The comparative experiment method is as follows. After cutting the commercially available cylinder liner to an appropriate size, the piston ring was brought into close contact with the inside of the cylinder liner to perform a reciprocating motion. Since it is difficult to reproduce the failure of the lubricating film experimentally, the time for causing the adhesive wear under the condition that the lubricant was not supplied and the load was applied at 50 N was measured.
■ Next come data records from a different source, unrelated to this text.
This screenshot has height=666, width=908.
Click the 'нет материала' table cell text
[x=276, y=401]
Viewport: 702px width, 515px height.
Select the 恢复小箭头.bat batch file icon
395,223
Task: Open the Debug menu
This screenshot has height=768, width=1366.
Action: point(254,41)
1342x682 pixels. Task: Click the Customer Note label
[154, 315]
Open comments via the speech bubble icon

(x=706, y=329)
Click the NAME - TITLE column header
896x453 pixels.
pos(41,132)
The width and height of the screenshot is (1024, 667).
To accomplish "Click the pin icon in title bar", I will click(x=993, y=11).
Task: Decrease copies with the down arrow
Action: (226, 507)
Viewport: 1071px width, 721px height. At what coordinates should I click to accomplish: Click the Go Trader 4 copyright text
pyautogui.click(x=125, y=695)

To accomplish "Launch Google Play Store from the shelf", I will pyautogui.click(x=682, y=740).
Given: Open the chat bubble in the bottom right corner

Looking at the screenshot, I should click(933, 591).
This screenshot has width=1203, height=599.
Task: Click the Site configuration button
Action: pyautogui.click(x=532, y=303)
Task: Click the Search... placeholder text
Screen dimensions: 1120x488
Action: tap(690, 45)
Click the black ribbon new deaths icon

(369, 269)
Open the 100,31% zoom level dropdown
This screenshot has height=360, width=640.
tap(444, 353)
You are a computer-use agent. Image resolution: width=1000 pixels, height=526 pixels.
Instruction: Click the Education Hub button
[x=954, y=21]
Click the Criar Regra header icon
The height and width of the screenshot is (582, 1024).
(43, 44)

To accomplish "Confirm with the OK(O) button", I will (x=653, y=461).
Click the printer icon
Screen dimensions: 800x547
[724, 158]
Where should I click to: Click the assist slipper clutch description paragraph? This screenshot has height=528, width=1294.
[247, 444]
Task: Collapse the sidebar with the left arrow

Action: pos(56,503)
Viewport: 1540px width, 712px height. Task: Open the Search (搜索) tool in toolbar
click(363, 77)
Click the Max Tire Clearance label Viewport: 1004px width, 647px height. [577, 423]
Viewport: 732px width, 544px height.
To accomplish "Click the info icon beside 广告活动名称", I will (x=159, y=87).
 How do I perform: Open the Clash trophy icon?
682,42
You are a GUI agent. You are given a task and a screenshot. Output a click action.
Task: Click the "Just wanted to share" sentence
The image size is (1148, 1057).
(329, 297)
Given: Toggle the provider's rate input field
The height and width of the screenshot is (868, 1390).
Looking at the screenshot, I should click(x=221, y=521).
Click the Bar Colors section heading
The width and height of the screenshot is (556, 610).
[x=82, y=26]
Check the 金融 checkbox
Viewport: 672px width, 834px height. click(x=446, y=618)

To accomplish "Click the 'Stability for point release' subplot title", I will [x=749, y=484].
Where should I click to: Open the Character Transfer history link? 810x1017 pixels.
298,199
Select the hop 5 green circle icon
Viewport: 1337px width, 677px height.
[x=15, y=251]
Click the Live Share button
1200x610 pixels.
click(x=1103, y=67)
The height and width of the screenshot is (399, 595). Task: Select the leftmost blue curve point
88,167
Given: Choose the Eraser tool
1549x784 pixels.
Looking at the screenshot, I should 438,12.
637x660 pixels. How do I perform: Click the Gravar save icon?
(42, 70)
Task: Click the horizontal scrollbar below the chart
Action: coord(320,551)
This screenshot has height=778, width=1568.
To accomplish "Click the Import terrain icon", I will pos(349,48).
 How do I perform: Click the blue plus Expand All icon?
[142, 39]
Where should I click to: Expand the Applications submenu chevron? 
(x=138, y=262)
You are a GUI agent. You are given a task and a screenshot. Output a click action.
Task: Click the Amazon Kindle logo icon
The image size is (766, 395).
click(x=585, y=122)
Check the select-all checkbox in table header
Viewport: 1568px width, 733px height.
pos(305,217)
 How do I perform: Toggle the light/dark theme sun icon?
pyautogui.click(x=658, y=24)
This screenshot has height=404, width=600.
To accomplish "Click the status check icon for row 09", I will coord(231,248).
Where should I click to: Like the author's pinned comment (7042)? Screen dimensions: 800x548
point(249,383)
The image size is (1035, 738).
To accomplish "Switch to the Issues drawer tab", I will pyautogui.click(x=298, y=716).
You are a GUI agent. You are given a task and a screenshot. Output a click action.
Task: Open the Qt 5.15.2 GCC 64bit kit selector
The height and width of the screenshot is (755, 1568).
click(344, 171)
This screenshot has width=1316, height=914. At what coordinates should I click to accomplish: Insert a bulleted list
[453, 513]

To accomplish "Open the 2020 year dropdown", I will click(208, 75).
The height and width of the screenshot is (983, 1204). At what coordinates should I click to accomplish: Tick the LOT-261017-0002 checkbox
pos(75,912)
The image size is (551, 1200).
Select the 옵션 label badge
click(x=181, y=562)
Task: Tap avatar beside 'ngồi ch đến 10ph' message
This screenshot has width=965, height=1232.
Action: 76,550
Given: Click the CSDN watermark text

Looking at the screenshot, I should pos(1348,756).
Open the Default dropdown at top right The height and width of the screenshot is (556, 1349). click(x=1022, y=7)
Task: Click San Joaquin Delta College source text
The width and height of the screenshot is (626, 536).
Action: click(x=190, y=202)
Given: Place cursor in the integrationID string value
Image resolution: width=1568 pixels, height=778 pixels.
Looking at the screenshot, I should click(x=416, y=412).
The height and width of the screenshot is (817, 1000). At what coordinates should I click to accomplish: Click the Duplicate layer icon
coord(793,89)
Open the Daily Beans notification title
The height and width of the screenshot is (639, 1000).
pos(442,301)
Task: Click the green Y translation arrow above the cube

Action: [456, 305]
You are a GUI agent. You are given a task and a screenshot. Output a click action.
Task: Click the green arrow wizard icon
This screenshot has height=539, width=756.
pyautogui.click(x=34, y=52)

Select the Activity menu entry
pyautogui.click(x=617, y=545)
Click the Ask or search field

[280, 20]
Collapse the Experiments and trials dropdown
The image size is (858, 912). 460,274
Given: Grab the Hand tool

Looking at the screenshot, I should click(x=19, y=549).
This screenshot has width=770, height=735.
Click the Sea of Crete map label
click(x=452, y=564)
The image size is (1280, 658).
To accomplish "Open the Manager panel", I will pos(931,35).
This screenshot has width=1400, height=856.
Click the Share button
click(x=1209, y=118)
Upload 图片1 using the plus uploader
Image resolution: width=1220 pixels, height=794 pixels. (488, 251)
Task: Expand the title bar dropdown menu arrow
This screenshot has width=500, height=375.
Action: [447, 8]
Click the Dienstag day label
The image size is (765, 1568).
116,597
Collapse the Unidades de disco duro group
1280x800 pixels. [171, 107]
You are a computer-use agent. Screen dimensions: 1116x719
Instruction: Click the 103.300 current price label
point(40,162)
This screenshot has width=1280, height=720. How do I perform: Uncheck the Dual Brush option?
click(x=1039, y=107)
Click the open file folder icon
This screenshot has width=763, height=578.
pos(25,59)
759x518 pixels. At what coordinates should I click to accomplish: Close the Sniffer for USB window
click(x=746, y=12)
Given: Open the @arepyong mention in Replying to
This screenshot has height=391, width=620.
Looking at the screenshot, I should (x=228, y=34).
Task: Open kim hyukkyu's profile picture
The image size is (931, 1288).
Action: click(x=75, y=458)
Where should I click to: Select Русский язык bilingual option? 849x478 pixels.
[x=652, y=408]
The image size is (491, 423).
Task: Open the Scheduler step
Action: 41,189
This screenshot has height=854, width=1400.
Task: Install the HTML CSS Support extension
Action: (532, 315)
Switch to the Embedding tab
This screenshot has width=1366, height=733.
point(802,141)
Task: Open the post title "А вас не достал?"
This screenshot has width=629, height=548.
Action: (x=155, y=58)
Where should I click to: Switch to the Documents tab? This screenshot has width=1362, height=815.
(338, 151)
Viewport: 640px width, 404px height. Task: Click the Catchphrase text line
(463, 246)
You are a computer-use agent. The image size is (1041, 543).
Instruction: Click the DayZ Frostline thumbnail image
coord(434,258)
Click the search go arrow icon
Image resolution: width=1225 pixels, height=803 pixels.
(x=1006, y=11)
The criterion to cause adhesion wear was a time point of the friction coefficient is 0.5 or more and the deposition conditions of the amorphous carbon layer was the same as in Example 1.

As a result of the abrasion test, the commercially available chromium-deposited piston ring had an adhesion wear in less than 3 minutes, but in the case of an amorphous carbon-deposited piston ring, the adhesion ring did not occur during the test time of 3 hours.

Even if the lubrication film is locally broken between the piston ring and the cylinder liner in actual engine operation, the piston ring coated with the amorphous carbon layer does not cause adhesion wear until the locally destroyed lubrication film is restored. It can be greatly reduced.

On the other hand, by reducing the friction coefficient between the piston ring and the cylinder liner, the engine output loss due to the friction force can be reduced.

As a result of the abrasion test of the cylinder assembly in which the carbon layer was formed on the wear surface, excellent friction characteristics and wear resistance characteristics were confirmed.

As described above, the wear-resistant member of the present invention has an amorphous carbon layer formed on the wear surface of each component to have excellent wear resistance and friction characteristics.

Claims (3)

A wear resistant member, characterized in that an amorphous carbon layer containing hydrogen is coated on a wear surface. The wear resistant member according to claim 1, wherein the amorphous carbon layer contains 0 to 70% of hydrogen. The piston assembly of claim 1, wherein the amorphous carbon layer contains 0 to 40% of metallic elements such as Si, W, Fe, Ni, Co, Cr, Mo, and the like.